IPs vs FQDN — which to use?

  • FQDN (recommended for Aurora and any RDS cluster with failover): set FQDN to the cluster endpoint, and set resolverIP to the VPC's .2 resolver unless the agent can already resolve the endpoint on its own. The agent re-resolves on connect, so there is no identity change required on failover — but plan for the full 60–120 s window (failure detection, replica promotion, DNS update, propagation), not just Aurora's ~30 s DNS TTL. See Aurora failover in Operations.
  • IPs (only when you control the target's IP stability): a single-instance RDS that you don't expect to recycle, or a static private IP behind a network appliance.
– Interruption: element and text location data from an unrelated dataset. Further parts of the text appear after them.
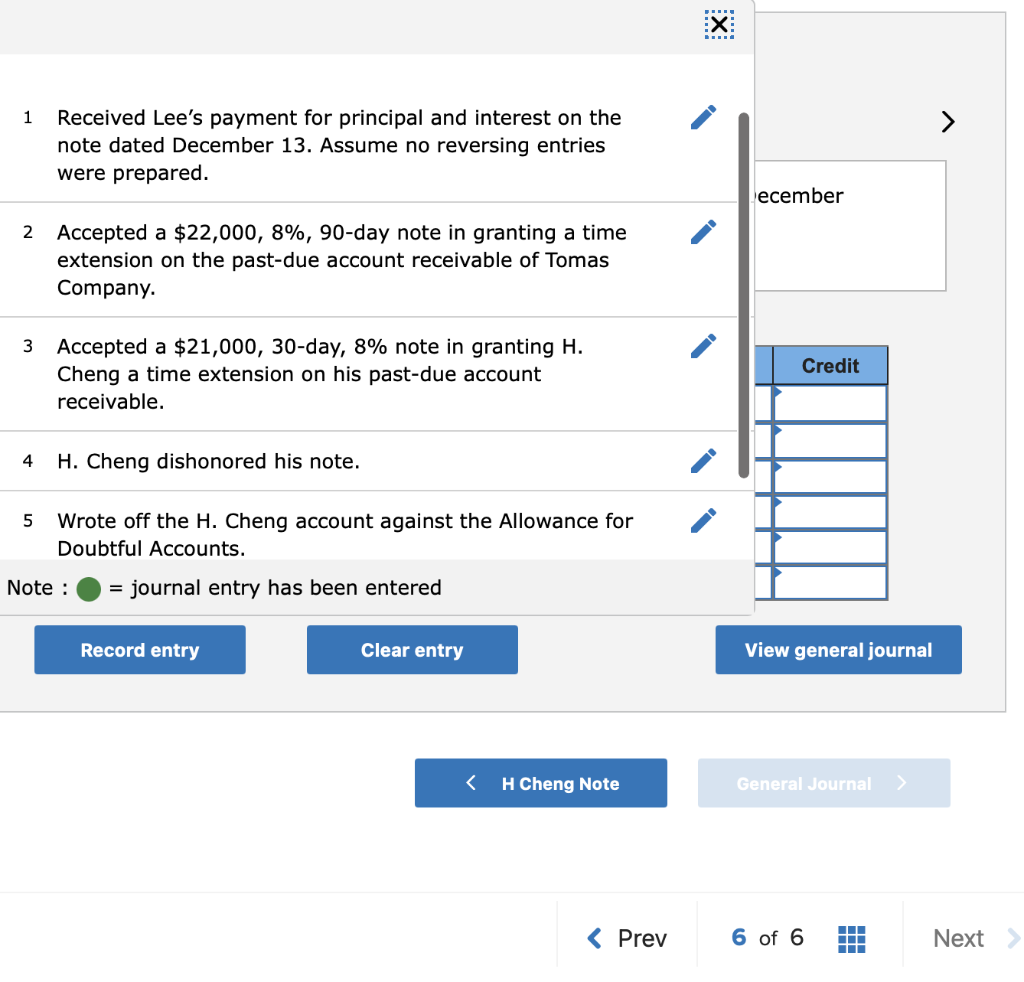Click the transaction list scrollbar

[x=741, y=290]
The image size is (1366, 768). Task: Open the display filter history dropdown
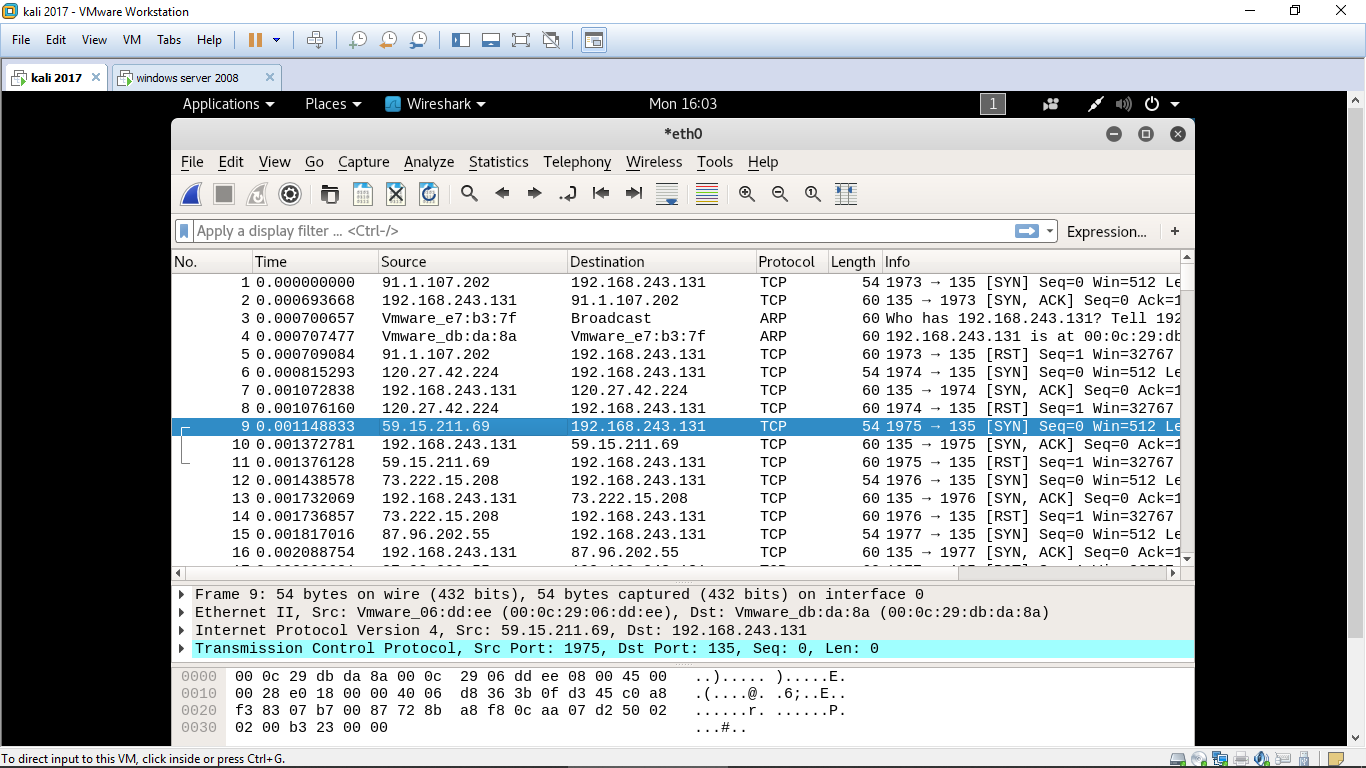1050,232
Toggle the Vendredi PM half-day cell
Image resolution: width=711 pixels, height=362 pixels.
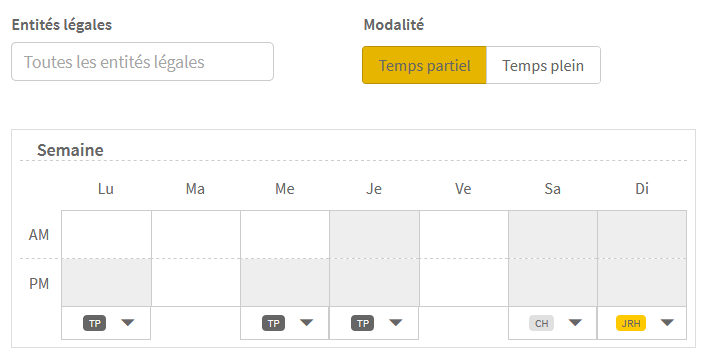(x=464, y=283)
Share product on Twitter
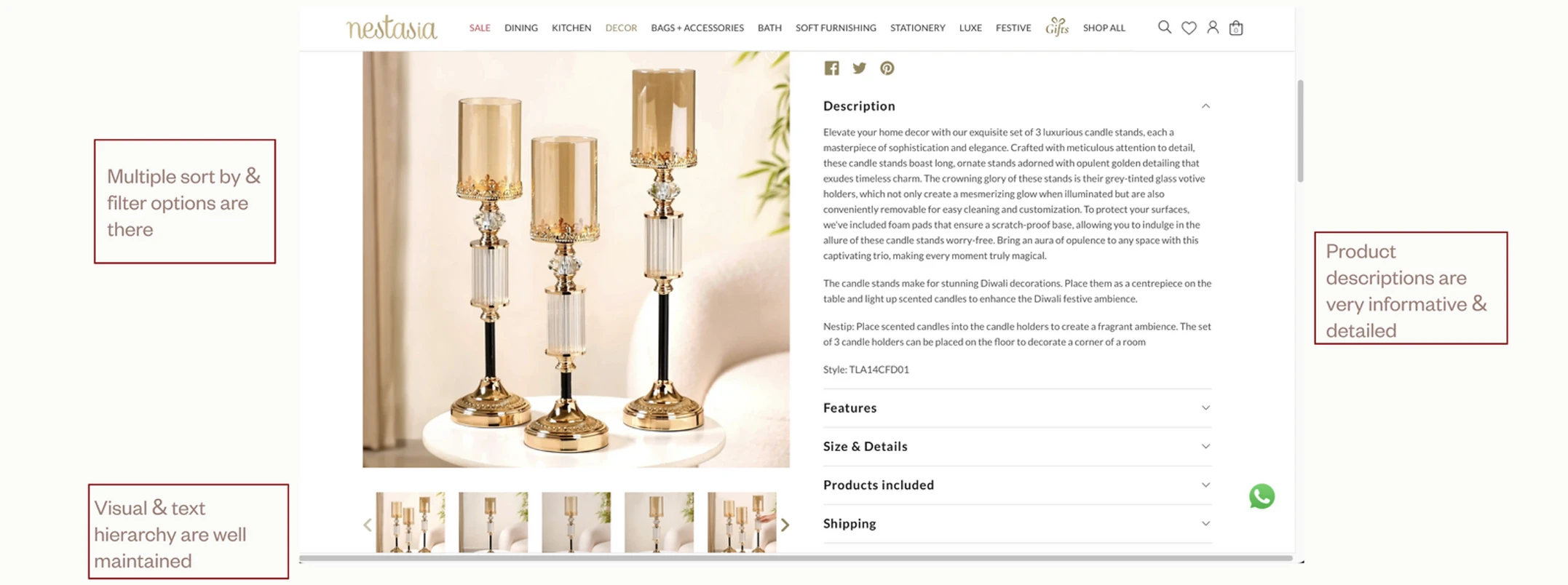Viewport: 1568px width, 585px height. click(860, 68)
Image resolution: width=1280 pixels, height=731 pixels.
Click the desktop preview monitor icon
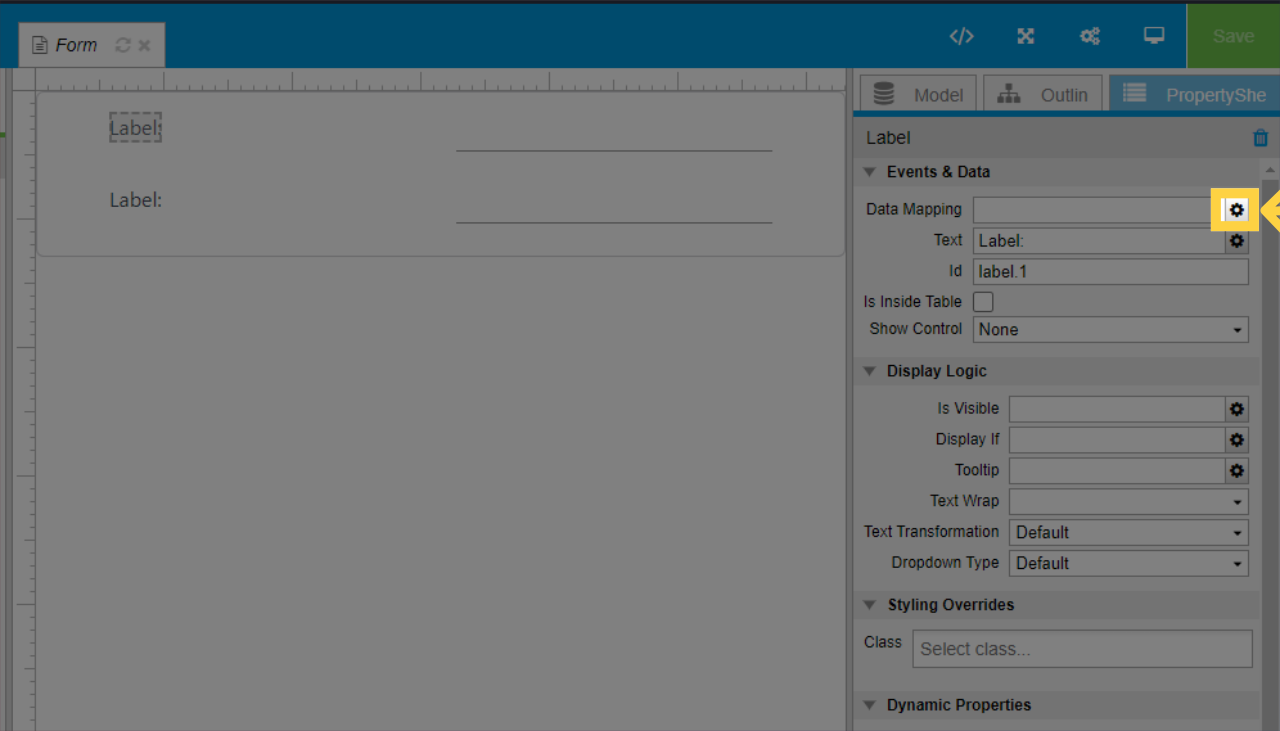tap(1154, 36)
The agent will route to exactly those IPs — if RDS recycles the underlying instance and the IP changes, you must update the identity manually.

For most ShakaCode setups, use FQDN — and a TLS RDS/Aurora connection needs the FQDN as the DATABASE_URL host anyway so the certificate matches (see Step 5). The IPs form is shown here mainly to make the schema concrete and for the rare case where you want to pin to a specific IP.

Step 5 — Point the workload at the resource

The workload's DATABASE_URL uses the RDS/Aurora endpoint (the FQDN you declared in step 4) as the hostname, not the short resource name — see the TLS note below for why. CPLN still routes the endpoint through the agent because it's declared in networkResources.

CPLN's cpln://secret/<name>.<key> syntax substitutes the entire env var value at workload startup — it is not a substring interpolation. So you have three options for assembling a DATABASE_URL that includes a secret password:

TLS requirement — use the FQDN endpoint as the host. RDS and Aurora require TLS by default in current parameter groups, and their certificate is issued for the actual cluster endpoint. Per Control Plane, a TLS resource must be reached by its FQDN: connecting through the short networkResources name (db-primary) fails the TLS handshake unless you disable certificate validation. So use the real endpoint (e.g. myapp-prod.cluster-xxxxx.us-east-2.rds.amazonaws.com) as the DATABASE_URL host in every example below. CPLN routes it through the agent because that FQDN is declared in networkResources.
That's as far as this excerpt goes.